When the knights built the city of Valletta, they were ingenious in their design. Not wanting to ever again suffer the trauma of a siege like the one of 1565, they fashioned the new city in such a meticulous manner, so that any potential future enemy was put off with one mere look at its OCD-like planning.
Take the city gate. The entrance is flanked by two huge, fort-like structures – cavaliers – which stand over it like twin knights guarding it. The cavaliers of St James and St John were built simply with one purpose in mind: to make the city impenetrable.
The message was glaring – try scaling these walls, try walking over that bridge, and you’ll be no more: finito, sausage. By their very presence, the cavaliers said: our men will be manning the walls on those cavaliers and they’ll be ready for you with arrows, swords, pots of boiling oil, tar, pick your choice. It was enough to make war tents in the East shudder with fear, and in fact the glorious cavaliers were never used, except, I would imagine for some show of force parades organised by the knights.
Over the centuries, the hulking cavaliers, in particular the one next to Auberge de Castille fell into disuse. Until that is, the dawn of the millennium. You may remember how everyone around the world was scrambling to come up with ideas to mark the new noughts. I distinctly remember the UK’s millennium dome, the enormous dome built purposely to house a permanent exhibition about the upcoming Third Millennium. No one really turned up for the exhibition, except myself and probably another 10 nerds.
Lucky for Malta, our millennium project was more soulful, more tangible, more needed. St James Cavalier, then a quasi-abandoned building, was lovingly and beautifully restored and converted into a national art centre for creativity, a mesmerising space for art exhibitions, a small Indy cinema and a vibrant café. We had never had anything of the sort on the island before: a fertile ground for artists to produce new work and find new meeting points with audiences.

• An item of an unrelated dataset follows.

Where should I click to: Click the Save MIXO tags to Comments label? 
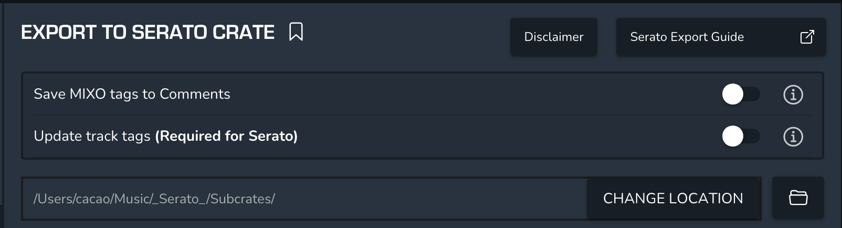coord(132,94)
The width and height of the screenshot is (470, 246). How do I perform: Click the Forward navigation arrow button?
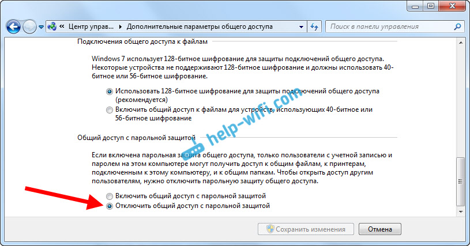point(29,27)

For years after its opening, St James Cavalier was the place for a catch-up with a friend, for productive brainstorming or for some me-time – it was perfect to dip in and out at break times to check out whatever new exhibition was on. It was the perfect place, a few years later, from where to watch Malta’s EU ascension ceremony on a big screen, and where there was a collective burst cheering and whooping as the signatures were signed.
One look at the state of our culture is enough to show the rot that has taken over our society
It was the place where you could go, walk around and spot something – maybe a painting, maybe a photo, or a piece of pottery – and you go ‘oh!’ just like when you see a butterfly flutter in a garden, and then you happily carry the moment with you through the day.
Later, when I had my daughter, I used to send her to the children’s summer school there, and she used to absolutely love running, singing, and smudgy-painting in that historical building, breathing and living the same space that the knights did hundreds of years before.
Then, things started changing. One summer we were told that the summer school would be no more. That the air-conditioning system needed an overhaul. That they needed to close here and there.
And then bit by bit, we started realising, from the dangling wires on walls, from the smell of mould in the downstairs area, the pride-less look on the faces of the staff, that St James Cavalier was no longer being given any tender loving care.
Fast forward to 2018, the year Valletta is the European City of Culture. Is St James Cavalier, the main art centre of the island, starring as a main feature? No. The Cavalier feels like it has allowed the enemies of culture to scale its walls and take over. The place is hollow, dead, smelling of stale left-over food for cats. It has become the place where butterflies come to die.
There are still some beautiful exhibitions set up there – I recently popped in to see the heart-wrenching installation of young budding artist Matthew Schembri – but each creation now stands alone, bereft of a context, in a soulless space that now celebrates the filling in of administration forms over creative chats in the coffee shop.
St James Cavalier has become a building, stripped off even of its name. We are now asked to call it Spazju Kreattiv and I suspect that there is someone employed to sit at a desk and every week coin up ridiculous names for the different areas inside the building (‘mkejjen’ made me giggle), and then come up with boxy logos featuring the letter ‘K’.
We are witnessing the slow death of the national centre for creativity. But let’s be aware of what we are killing here – we are putting the knife in the very place which helps society look introspectively at itself and its mindset. We are killing our own self-knowledge and understanding.
Without a creative voice, a society is only one step away of becoming dead inside, and a society which is creatively dead is one which is repressed.
We are now left with the Infiorata’s pointless flower carpets and Il-Festa l-Kbira with its jigging church statues, and a V-18 chairman who has become the shame of Europe.
One look at the state of our culture is enough to show the rot that has taken over our society.
There is only one solution: we need to find the courage to scale the walls of the Cavalier ourselves, fight away the enemies of culture, and once again fly the national flag of creativity.